[WORK INSTRUCTIONS] Whenever a line of the entries below holds the string "Identify", copy that line and return it.

[Records from a collection]

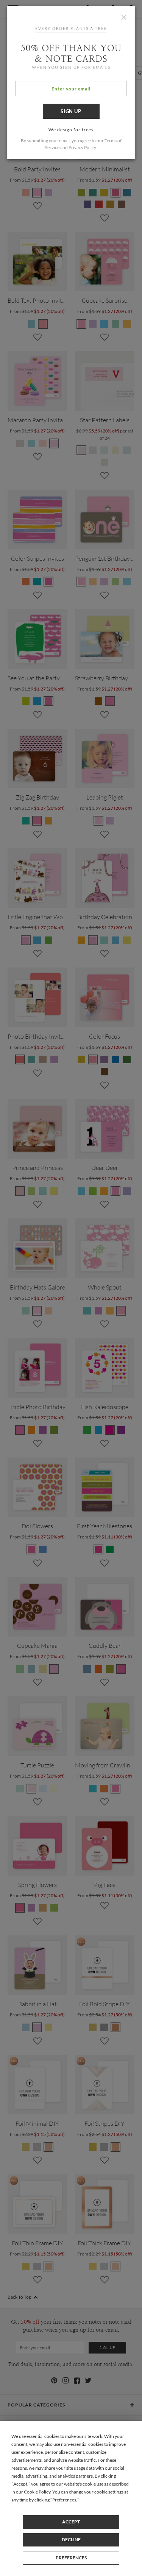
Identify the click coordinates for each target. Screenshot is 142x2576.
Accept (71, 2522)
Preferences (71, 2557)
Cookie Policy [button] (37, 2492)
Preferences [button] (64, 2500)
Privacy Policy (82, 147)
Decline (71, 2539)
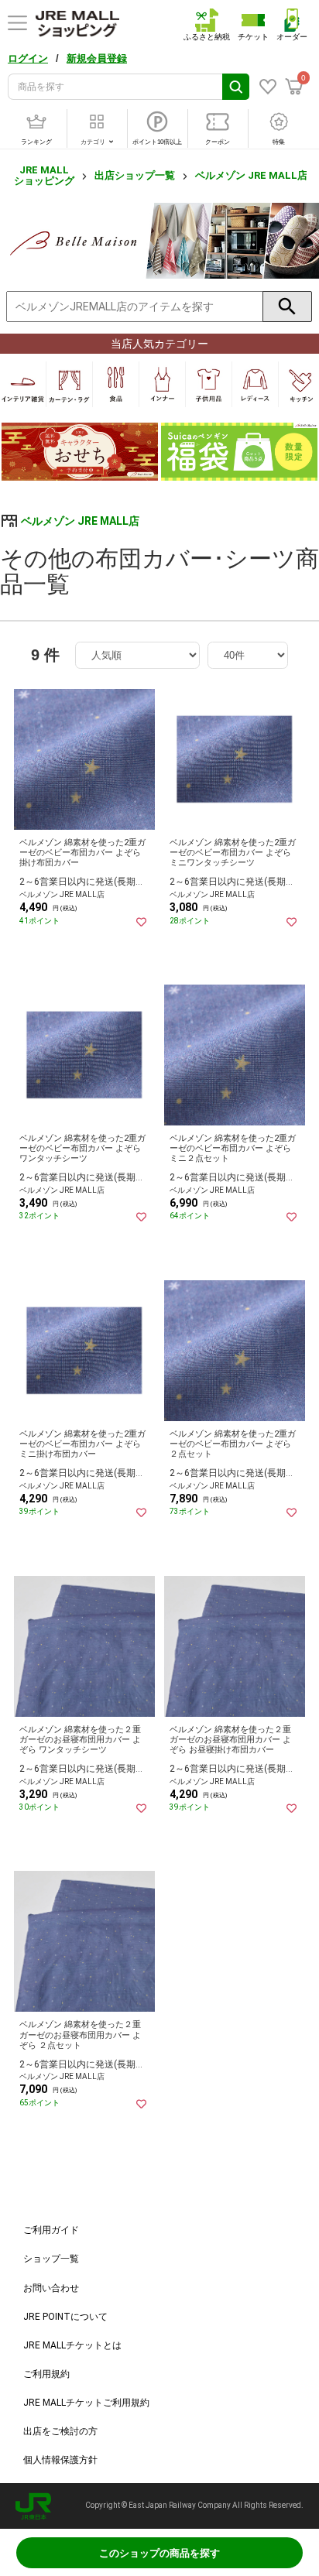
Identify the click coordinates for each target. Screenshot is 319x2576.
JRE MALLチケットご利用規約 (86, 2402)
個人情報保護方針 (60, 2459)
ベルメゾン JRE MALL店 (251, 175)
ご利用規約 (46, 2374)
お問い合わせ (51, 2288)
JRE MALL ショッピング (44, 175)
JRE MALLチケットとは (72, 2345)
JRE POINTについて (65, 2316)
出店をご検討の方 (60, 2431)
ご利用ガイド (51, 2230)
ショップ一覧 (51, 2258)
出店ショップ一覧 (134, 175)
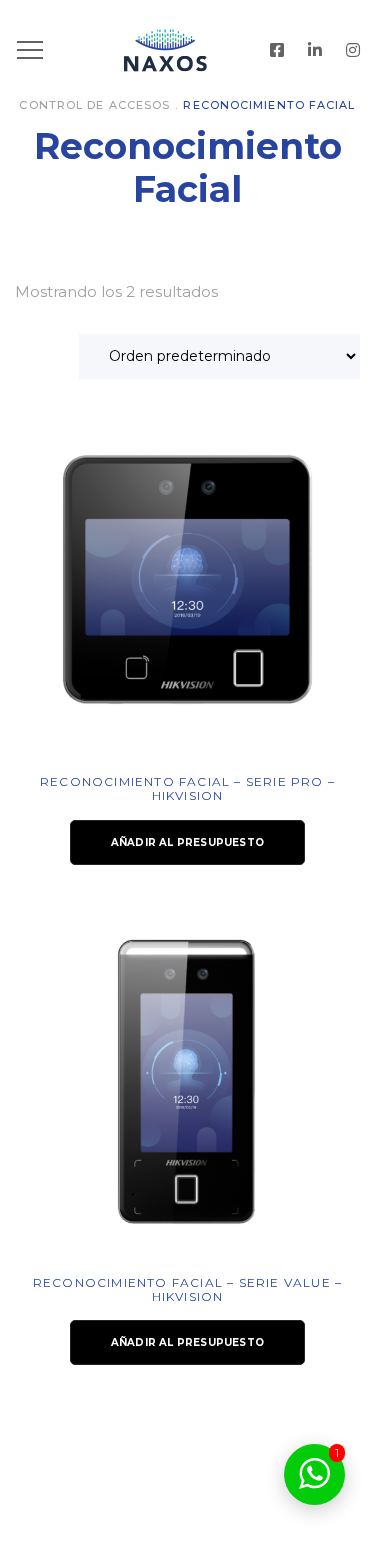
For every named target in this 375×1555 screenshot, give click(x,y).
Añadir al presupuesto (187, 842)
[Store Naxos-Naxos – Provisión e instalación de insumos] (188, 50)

[RESULT OF THIS EXERCISE]
Identify the click coordinates for each target. Screenshot is 142x2576.
Identify the click coordinates for each target. Screenshot is 319x2576.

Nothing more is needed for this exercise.